Il Tribunale afferma che le ragioni del Comune di Marigliano sono tutt'altro che infondate, ma non possono considerarsi prevalenti sulla necessità di fronteggiare la crisi. In sintesi si sostiene che, in virtù dei tempi circoscritti dell’intervento commissariale, la soluzione dell’emergenza dei rifiuti ordinari è considerata più meritevole di attenzione di quanto sia il problema dell’nquinamento da presenza di rifiuti tossici sul territorio di Marigliano.
“Oggi, il grande scandalo” - afferma un cittadino del Triangolo della Morte - “non è certamente l'emergenza sanitaria, derivata dagli sversamenti di sostanze tossiche per oltre vent'anni in queste province, ma i rifiuti che invadono le strade, perché questo stato di cose crea un danno economico” (ad esempio alle attività gastronomiche e turistiche), mentre i cittadini possono “morire ed avere figli deformi senza che la cosa interessi nessuno.”

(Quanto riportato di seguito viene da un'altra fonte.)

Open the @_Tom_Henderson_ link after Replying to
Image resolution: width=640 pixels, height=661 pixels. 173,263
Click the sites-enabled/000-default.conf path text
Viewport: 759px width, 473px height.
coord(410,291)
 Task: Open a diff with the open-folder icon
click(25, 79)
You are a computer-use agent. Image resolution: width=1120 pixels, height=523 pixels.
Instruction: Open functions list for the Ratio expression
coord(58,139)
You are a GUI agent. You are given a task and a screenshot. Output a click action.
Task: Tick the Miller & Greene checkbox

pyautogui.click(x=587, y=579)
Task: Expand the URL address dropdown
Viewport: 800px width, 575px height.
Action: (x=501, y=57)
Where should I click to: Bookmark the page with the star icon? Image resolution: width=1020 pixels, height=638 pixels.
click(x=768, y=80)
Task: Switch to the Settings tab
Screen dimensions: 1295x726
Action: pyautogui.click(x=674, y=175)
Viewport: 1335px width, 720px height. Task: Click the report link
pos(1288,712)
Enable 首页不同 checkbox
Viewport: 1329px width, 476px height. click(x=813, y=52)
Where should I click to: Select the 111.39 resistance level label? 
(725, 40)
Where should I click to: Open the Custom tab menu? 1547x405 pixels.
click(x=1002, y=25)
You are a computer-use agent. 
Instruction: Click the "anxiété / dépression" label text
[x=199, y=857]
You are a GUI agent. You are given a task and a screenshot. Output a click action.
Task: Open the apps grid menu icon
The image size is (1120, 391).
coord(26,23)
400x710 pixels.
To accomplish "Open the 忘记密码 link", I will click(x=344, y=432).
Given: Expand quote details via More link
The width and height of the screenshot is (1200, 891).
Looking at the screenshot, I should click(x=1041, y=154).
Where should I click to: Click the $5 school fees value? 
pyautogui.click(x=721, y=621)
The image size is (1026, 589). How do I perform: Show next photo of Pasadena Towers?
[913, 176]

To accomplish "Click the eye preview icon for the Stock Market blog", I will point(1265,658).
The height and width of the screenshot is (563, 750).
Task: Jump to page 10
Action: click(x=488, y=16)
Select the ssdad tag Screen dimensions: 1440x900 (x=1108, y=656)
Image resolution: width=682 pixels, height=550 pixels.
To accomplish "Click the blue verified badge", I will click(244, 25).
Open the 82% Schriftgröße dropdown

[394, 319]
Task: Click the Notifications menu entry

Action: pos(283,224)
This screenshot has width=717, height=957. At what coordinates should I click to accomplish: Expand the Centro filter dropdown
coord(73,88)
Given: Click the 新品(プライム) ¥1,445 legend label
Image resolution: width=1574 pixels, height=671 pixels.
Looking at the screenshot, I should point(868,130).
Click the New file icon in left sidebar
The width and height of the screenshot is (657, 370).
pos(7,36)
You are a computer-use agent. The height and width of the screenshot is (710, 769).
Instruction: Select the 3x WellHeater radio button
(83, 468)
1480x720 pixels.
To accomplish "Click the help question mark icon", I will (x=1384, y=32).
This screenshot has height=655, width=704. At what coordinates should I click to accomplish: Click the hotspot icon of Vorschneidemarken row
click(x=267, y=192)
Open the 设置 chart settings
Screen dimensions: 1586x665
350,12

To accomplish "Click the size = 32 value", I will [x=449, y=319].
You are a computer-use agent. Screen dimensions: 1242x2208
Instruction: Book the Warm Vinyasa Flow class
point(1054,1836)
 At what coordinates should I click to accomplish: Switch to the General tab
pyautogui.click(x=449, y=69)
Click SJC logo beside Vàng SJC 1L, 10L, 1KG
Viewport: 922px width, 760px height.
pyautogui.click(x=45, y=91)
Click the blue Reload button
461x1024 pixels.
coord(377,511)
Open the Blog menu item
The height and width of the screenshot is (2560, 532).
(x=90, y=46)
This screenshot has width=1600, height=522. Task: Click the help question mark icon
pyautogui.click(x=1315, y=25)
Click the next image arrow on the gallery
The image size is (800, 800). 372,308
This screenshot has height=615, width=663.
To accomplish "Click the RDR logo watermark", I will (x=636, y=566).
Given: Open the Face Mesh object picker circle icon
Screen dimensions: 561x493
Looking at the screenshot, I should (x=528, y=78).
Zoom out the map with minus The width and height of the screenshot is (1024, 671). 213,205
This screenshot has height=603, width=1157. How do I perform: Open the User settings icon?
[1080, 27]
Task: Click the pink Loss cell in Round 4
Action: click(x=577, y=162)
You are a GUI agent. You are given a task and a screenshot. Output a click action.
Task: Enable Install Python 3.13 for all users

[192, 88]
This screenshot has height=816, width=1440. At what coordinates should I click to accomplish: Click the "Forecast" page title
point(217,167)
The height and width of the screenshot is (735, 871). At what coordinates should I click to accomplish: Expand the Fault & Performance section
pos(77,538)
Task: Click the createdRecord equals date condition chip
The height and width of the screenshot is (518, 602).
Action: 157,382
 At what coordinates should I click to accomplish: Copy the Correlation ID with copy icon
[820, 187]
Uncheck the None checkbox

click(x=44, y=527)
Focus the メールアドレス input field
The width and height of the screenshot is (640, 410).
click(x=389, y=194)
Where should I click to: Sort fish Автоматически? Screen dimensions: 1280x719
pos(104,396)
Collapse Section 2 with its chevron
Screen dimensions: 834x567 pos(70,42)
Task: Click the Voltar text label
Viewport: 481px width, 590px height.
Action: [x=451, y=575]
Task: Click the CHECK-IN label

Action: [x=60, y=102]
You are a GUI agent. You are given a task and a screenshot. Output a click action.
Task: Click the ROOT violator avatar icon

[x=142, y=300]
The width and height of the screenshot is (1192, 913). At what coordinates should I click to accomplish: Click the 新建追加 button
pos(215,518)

E’ possibile che i cittadini di terre martoriate e mortificate debbano continuare a subire costanti umiliazioni della propria dignità di esseri umani, invece di ricevere il sostegno e l’aiuto che meriterebbero?
Per quanto tempo ancora dovrà proseguire questo vergognoso scempio? Quale politica sarà mai in grado di predisporre soluzioni definitive al problema?
C’è dunque da chiedersi: siamo ancora in uno stato di diritto? Possiamo ancora parlare di uno stato democratico quando ad una popolazione viene negato il diritto ad un futuro, ignorando pervicacemente le cause che quel diritto negano?